Conclusion: Higher HbA1c levels before the start of CSII were associated with improved glycaemic control in the first year of CSII therapy. The other predictors of improved glycaemic control on CSII were patient choice and quality of life indications and structured CSII education pathway. The indices of social deprivation and education should not be barriers to starting CSII.

POSITIVE ANTI-GLUTAMIC ACID DECARBOXYLASE ANTIBODIES IN SUBJECTS WITH REFRACTORY EPILEPSY AND TYPE 1 DIABETES

R. Shinkar, N. Thalange. Norfolk and Norwich University Hospital NHS Foundation Trust, Norwich, Norfolk, UK

Introduction: Glutamic acid decarboxylase (GAD) catalyses the production of gamma aminobutyric acid (GABA) from glutamic acid, the main inhibitory neurotransmitter in the central nervous system (CNS). GAD is found abundantly in the innervation of pancreatic islets. Antibodies to glutamic acid decarboxylase are found in Stiff–Person syndrome, type 1 diabetes, cerebellar ataxia and other neurological disorders (such as epilepsy and myoclonus) involving the GABAergic pathways. In type 1 diabetes a variety of circulating antibodies such as anti-GAD, islet cell antibodies and islet cell-associated phosphatase are found. Like islet cell antibodies, anti-GAD antibodies decline over time. Following a single case report1 of refractory epilepsy in a child with type 1 diabetes responsive to plasmapheresis, we assessed the GAD antibody status of children with refractory epilepsy and diabetes.

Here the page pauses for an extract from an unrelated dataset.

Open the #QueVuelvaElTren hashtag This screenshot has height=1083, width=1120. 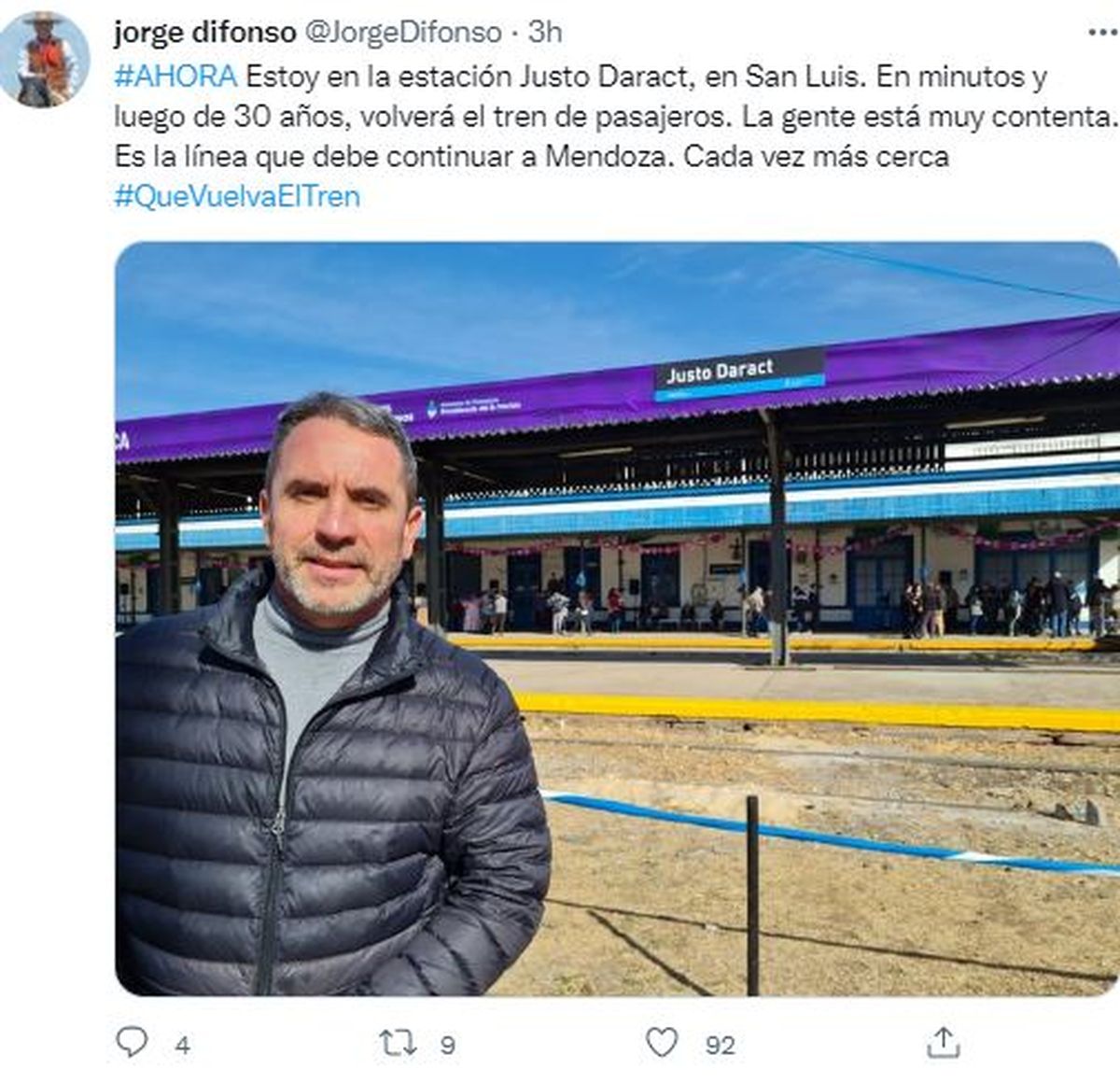237,196
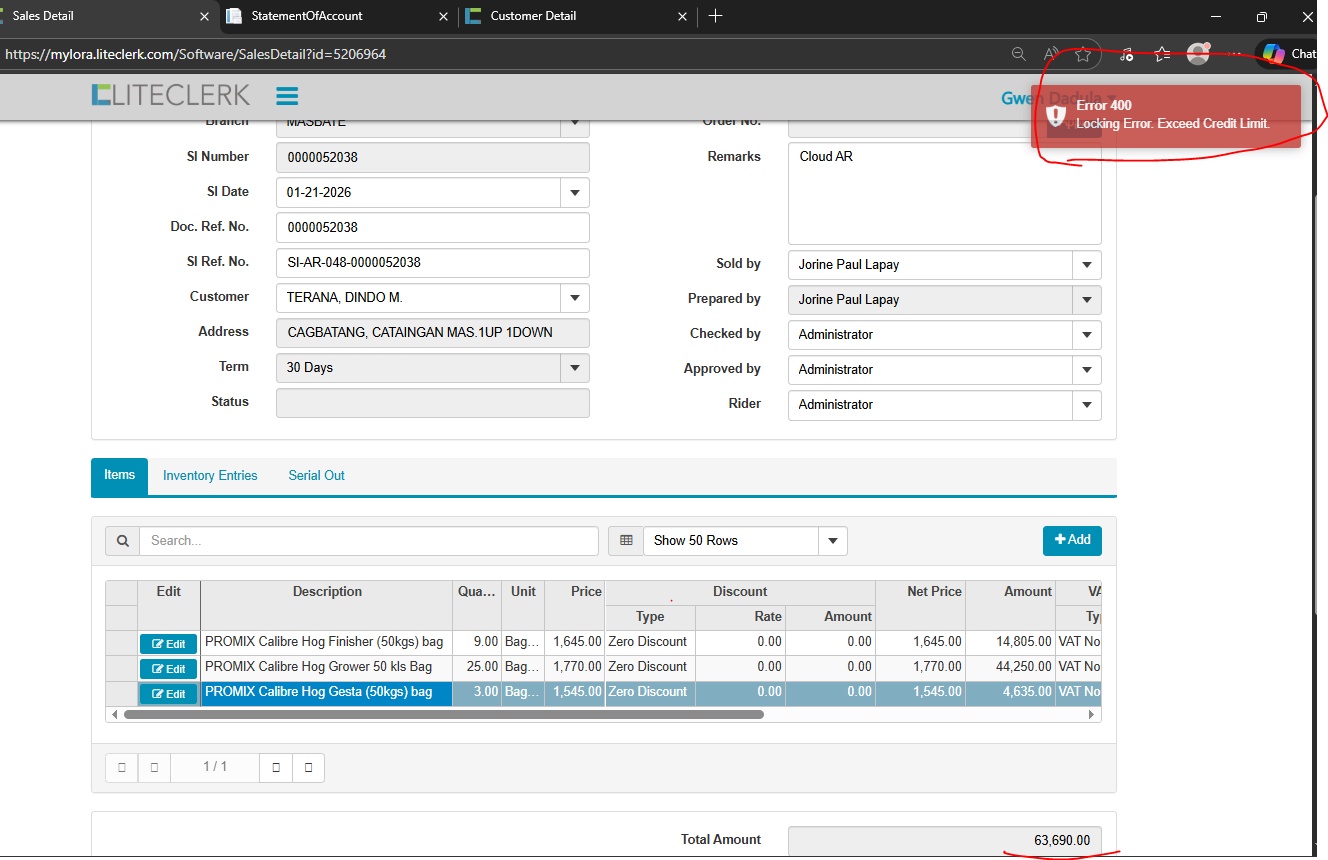Open the Serial Out tab

(316, 476)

Methods: More than 400 children under the age of 19 years with type 1 diabetes are managed at Norfolk and Norwich University Hospital. GAD antibodies were measured in four patients, aged 8.9–18.1 years (one male) with refractory epilepsy, (three of whom (one male) also had hypothyroidism).

Results: All four children were positive for GAD antibodies and three were positive for antithyroid peroxidase antibodies. Two of them required thyroxine replacement therapy. All four patients had epilepsy refractory to treatment with multiple anticonvulsants. The titre of anti-GAD antibodies was high (9.2–200 μ/ml) in three patients; all had frequent breakthrough seizures. One child had a dramatic improvement with high-dose steroid therapy. Immune-directed therapy has not been attempted in the remaining patients.

Discussion: Anti-GAD antibodies in patients with type 1 diabetes may be associated with refractory epilepsy. The observed association of refractory epilepsy and type 1 diabetes needs corroboration in larger epidemiological studies. Such children may benefit from immune-directed therapy to control their epilepsy.